On Saturday, May 18, Heart made a stop on their Royal Flush tour at the KFC Yum! Center. Guests, Cheap Trick opened the show.

I have to admit that I’ve seen Cheap Trick before and this version of the band felt a little tired. Maybe it was that the crowd is much older now, myself included, or the band itself, but some parts of the set dragged a bit.

However, Robyn Zander seems to always be a hit as a frontman. His voice retains its mid-range timbre though it is showing a bit of wear in his upper registers. It’s hard to do this for 50+ years and not expect changes. Did he deliver? Of course. He’s a professional.

Cheap Trick at the end of their set. Rick Nielsen isn’t still for long, even for the final bow. Rucker

Guitarist Rick Nielsen was also present with somewhat toned down stage shenanigans but shared a great showcase of his custom guitars that are always a lot of fun.

I attended the show with my sister and we were unfortunately distracted at times by the unfortunate waft of bad body odor. I know that folks can’t always help it but if you can, before you go to a show where you know you will be in close quarters with others, freshen up… at least give your essential spots and scalp a rinse.

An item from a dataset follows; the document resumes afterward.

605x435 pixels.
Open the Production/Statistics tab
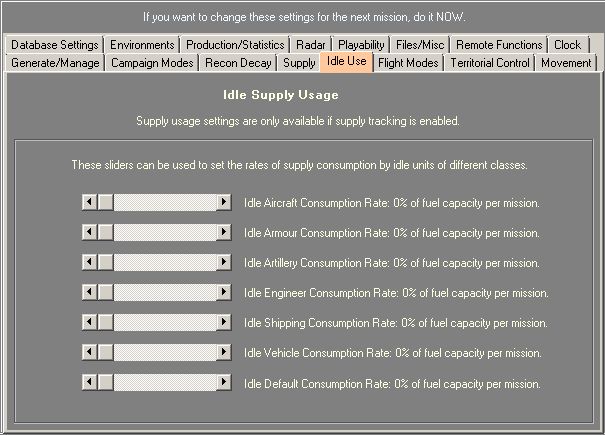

For the rest of Cheap Trick’s set, the crowd stood for the hits and drifted back to their seats for the songs they didn’t recognize. It reminded me of comedian Leanne Morgan’s skit about concerts with old people. Look it up on YouTube. Morgan is over 50, and I am moving into that direction this year so it gave me a giggle. We’re not getting younger, and concerts are just a little different now. We give what we’ve got but we take rest when we need it.

After Cheap Trick’s set, we were graced (rescued) with a move nearer to the stage with friends who had empty seats next to them.

As my sister and I caught up with our friends, I remembered the years my sister and I (as young, confused, weird Black kids) admired Ann and Nancy Wilson. They were sisters at a similar distance apart as Aisha and I are, and for us, it always felt like Heart understood something unique about sisterhood. Maybe it is that together, they do something that hits on something cosmic. Sister energy is like that sometimes.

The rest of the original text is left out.